Take the listing below and print exactly the lines starting at the line containing "Screen dimensions: 974x440" and ending at the line containing "Task: Open the 零稅率貨物管理 menu", both ends included, and no others.
- Opening Delimiter -
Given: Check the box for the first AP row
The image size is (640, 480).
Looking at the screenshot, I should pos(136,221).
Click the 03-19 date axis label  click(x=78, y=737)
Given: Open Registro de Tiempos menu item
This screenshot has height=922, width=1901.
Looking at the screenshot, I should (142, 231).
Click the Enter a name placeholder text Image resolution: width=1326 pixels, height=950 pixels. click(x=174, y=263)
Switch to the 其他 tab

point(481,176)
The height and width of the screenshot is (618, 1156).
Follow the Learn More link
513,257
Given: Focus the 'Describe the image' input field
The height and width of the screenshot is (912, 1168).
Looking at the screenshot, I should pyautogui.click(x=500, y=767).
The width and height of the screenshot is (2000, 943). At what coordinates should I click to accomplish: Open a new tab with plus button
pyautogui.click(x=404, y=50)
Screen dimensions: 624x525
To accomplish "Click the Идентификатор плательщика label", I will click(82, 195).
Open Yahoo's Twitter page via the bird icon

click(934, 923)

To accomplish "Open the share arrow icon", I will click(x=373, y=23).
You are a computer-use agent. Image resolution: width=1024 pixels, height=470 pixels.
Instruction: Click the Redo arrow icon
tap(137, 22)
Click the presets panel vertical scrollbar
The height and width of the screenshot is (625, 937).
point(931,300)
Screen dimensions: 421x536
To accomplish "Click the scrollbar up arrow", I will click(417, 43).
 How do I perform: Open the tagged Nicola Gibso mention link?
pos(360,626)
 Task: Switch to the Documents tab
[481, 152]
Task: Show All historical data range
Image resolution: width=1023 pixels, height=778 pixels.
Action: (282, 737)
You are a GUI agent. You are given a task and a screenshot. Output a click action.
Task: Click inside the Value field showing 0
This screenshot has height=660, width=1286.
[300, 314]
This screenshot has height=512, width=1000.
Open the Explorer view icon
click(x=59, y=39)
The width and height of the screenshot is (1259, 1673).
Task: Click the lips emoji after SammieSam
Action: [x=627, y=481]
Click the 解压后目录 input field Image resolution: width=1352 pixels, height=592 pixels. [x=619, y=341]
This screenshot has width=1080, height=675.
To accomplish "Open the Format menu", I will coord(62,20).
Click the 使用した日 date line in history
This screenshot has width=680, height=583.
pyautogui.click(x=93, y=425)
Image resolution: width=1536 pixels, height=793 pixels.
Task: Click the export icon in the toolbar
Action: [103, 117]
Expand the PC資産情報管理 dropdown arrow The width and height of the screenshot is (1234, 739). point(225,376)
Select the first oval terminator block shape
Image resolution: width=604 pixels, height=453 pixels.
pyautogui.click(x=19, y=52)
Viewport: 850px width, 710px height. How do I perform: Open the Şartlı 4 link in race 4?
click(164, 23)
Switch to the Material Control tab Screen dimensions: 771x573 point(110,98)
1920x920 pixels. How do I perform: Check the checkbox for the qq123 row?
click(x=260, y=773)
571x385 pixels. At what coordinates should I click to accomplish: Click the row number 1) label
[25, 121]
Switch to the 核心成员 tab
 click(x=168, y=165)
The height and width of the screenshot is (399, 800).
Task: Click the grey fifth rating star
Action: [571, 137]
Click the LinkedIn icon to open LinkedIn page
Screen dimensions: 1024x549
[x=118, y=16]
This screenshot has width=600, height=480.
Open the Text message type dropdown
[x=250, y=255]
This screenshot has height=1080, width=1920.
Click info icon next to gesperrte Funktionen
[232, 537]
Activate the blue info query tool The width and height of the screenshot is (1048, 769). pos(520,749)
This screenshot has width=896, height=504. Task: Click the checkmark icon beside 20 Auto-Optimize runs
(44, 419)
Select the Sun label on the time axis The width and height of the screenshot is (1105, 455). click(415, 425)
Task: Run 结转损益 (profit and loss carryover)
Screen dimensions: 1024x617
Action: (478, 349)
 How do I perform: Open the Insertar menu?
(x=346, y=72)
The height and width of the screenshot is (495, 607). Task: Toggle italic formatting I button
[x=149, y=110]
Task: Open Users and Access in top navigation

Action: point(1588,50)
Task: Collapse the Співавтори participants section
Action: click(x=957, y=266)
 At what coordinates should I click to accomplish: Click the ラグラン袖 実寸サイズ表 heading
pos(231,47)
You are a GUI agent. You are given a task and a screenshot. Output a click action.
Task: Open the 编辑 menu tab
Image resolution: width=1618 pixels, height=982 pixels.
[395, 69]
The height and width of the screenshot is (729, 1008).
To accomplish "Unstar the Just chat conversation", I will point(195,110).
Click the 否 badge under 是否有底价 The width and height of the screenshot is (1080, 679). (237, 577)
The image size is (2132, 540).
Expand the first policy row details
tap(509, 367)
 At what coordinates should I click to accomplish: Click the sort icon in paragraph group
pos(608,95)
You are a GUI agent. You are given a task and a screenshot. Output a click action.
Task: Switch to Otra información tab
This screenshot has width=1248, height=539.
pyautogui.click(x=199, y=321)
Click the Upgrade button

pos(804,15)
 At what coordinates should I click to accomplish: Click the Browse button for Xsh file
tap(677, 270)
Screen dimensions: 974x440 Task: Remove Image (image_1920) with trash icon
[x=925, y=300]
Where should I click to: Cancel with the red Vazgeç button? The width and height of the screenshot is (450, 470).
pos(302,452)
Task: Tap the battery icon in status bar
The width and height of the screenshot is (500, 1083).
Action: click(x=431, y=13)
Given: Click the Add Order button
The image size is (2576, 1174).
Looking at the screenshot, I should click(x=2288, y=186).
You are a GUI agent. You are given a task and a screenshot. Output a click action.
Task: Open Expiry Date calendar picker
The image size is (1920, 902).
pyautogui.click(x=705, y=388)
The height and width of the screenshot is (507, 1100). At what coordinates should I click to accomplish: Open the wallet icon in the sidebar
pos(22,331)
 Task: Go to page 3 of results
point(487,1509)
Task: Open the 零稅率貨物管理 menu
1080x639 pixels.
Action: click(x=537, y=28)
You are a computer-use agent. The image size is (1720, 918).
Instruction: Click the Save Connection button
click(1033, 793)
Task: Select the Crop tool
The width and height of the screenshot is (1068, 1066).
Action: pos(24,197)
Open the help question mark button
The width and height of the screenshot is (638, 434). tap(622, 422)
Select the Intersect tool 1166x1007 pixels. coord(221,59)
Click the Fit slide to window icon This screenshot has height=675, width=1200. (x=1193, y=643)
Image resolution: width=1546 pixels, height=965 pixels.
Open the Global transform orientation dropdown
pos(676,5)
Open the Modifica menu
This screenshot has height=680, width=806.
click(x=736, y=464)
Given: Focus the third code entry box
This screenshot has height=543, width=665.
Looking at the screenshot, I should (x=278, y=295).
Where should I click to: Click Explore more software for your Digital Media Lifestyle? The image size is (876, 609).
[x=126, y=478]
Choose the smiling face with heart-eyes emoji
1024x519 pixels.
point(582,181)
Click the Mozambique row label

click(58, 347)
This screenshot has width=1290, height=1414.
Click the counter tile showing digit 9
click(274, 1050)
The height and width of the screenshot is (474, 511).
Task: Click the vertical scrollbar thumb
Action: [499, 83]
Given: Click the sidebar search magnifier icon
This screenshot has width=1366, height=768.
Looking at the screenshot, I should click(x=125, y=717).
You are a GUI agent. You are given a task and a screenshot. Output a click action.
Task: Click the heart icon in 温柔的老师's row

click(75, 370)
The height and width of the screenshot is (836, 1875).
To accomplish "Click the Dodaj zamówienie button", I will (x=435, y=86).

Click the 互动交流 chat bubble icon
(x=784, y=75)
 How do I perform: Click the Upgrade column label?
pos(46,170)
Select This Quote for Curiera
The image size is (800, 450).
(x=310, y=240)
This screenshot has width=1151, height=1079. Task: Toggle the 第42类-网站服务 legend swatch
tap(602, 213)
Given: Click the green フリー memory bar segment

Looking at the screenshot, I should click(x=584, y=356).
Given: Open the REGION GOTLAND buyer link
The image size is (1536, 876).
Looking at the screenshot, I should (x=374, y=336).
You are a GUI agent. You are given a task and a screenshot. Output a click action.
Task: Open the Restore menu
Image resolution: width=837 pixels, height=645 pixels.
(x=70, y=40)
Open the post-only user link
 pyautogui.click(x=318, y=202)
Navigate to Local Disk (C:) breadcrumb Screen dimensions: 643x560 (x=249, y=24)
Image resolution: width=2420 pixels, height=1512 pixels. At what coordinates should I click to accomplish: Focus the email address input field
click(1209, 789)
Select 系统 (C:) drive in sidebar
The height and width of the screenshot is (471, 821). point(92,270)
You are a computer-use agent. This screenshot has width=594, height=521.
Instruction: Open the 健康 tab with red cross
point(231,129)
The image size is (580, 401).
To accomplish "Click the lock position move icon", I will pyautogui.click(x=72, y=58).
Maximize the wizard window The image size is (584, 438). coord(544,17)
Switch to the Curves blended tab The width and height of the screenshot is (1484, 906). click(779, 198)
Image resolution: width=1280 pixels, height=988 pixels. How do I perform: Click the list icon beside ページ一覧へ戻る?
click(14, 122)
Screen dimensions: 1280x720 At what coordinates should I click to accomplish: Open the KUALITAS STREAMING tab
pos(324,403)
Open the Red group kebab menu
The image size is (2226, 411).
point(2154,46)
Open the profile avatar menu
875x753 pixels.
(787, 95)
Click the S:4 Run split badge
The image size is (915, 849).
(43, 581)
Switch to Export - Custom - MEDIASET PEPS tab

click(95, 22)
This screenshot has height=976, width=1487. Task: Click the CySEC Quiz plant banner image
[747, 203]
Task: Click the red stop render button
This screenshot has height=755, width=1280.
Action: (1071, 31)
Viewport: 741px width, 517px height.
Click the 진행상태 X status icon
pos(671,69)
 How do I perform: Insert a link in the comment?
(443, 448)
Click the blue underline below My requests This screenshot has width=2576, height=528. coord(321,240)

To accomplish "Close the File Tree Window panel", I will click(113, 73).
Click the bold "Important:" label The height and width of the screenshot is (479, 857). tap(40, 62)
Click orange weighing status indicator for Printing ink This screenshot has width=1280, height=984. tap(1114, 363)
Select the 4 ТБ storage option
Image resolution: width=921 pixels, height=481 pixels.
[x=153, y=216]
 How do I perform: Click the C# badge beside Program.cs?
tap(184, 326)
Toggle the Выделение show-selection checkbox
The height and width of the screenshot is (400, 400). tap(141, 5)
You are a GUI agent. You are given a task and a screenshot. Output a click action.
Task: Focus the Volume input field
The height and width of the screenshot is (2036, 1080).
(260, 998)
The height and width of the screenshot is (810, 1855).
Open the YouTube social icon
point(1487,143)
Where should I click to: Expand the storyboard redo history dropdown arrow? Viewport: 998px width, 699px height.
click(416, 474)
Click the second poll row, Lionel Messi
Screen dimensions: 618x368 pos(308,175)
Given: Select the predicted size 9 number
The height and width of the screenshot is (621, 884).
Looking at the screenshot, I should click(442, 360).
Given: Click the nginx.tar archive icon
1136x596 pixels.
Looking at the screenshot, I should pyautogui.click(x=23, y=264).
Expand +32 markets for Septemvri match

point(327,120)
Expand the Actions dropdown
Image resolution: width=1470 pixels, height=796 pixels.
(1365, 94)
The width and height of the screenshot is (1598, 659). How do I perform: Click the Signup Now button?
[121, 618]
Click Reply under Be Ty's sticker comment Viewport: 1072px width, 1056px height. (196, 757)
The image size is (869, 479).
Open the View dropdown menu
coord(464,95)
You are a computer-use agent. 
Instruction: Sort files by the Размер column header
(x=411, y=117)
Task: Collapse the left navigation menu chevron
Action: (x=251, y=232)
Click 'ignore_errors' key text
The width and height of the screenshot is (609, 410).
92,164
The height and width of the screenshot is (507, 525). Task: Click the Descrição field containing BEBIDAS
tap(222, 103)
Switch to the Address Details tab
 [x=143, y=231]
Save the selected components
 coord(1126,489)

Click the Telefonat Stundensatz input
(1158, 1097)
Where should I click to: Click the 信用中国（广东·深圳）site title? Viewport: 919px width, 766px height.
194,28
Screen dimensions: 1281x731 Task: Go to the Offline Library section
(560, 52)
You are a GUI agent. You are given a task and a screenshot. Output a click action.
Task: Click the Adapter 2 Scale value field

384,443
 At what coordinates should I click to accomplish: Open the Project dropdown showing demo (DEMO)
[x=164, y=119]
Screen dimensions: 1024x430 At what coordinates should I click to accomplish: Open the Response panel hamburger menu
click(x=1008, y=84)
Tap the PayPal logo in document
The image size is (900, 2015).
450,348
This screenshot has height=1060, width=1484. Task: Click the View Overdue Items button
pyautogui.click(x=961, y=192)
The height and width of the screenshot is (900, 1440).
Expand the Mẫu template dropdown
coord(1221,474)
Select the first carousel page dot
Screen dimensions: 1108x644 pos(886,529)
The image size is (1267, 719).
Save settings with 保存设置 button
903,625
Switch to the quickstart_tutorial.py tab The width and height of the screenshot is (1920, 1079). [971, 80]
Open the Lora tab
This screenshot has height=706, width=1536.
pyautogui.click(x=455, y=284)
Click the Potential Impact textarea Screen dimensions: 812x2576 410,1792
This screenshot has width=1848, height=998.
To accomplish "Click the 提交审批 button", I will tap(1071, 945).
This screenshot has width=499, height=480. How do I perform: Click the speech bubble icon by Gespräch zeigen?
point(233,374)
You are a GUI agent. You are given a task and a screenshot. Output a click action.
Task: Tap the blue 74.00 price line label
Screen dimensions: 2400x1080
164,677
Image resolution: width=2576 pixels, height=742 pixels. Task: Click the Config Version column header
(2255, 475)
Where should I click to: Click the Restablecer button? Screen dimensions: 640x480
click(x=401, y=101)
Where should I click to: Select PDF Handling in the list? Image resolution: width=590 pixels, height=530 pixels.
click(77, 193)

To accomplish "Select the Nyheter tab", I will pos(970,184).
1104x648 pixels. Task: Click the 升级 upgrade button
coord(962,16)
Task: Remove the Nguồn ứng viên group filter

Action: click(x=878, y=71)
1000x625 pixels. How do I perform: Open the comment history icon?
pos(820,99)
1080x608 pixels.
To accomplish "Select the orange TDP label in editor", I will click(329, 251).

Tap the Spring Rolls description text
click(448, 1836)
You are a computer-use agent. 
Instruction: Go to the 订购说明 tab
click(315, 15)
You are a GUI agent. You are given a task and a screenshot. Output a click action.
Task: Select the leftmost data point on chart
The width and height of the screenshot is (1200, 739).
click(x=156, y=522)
- Closing Delimiter -
Written solution:
Screen dimensions: 974x440 Task: Remove Image (image_1920) with trash icon
[x=925, y=300]
Where should I click to: Cancel with the red Vazgeç button? The width and height of the screenshot is (450, 470).
pos(302,452)
Task: Tap the battery icon in status bar
The width and height of the screenshot is (500, 1083).
Action: click(x=431, y=13)
Given: Click the Add Order button
The image size is (2576, 1174).
Looking at the screenshot, I should click(x=2288, y=186).
You are a GUI agent. You are given a task and a screenshot. Output a click action.
Task: Open Expiry Date calendar picker
The image size is (1920, 902).
pyautogui.click(x=705, y=388)
The height and width of the screenshot is (507, 1100). At what coordinates should I click to accomplish: Open the wallet icon in the sidebar
pos(22,331)
 Task: Go to page 3 of results
point(487,1509)
Task: Open the 零稅率貨物管理 menu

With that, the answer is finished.